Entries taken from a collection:
****
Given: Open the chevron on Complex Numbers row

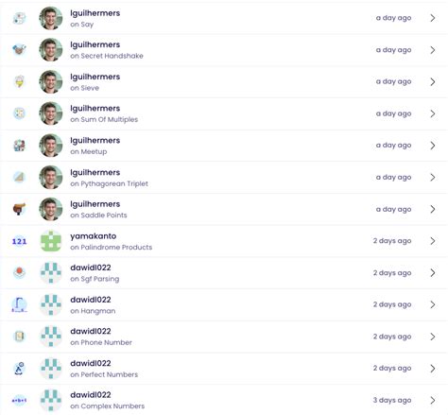Looking at the screenshot, I should (x=433, y=400).
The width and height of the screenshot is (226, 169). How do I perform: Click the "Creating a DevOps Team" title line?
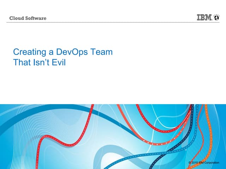point(63,52)
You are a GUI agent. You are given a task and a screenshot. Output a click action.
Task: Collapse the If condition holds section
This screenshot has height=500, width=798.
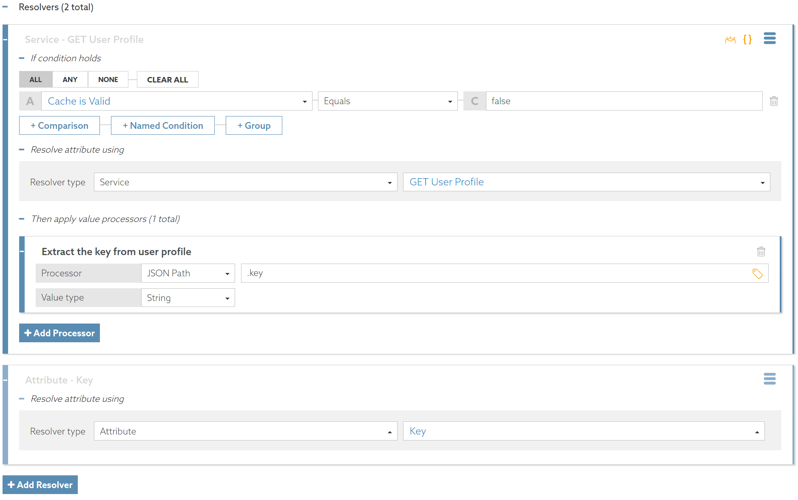pos(21,58)
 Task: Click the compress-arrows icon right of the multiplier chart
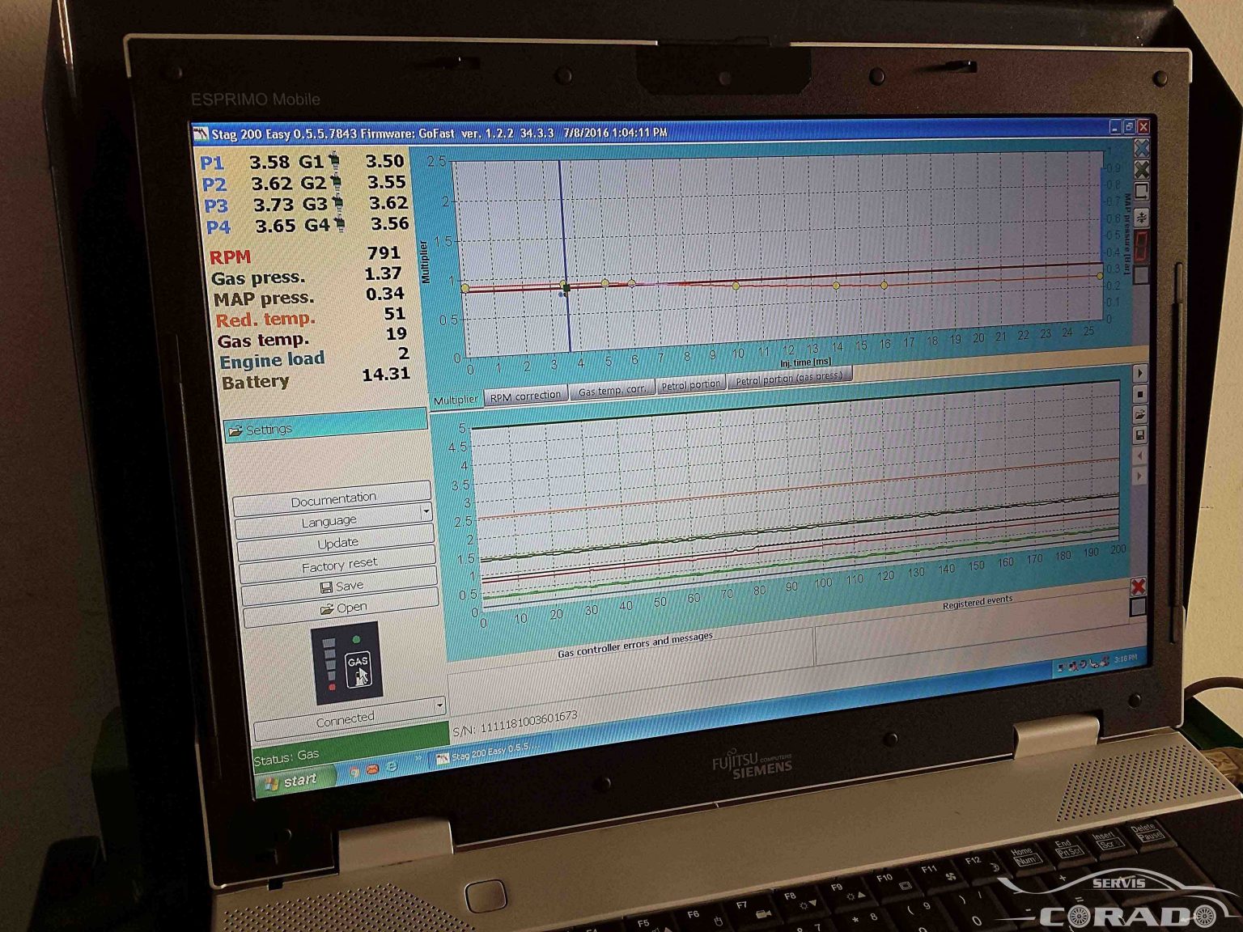pos(1142,218)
****
* _TASK REQUIREMENTS_
Copy out everything from the start of the rows down to and including the line that contains "point(63,52)". Leave the pictures out of your copy.

* _RESPONSE TO THE TASK_
Given: Open the chevron on Complex Numbers row

Looking at the screenshot, I should (x=433, y=400).
The width and height of the screenshot is (226, 169). How do I perform: Click the "Creating a DevOps Team" title line?
point(63,52)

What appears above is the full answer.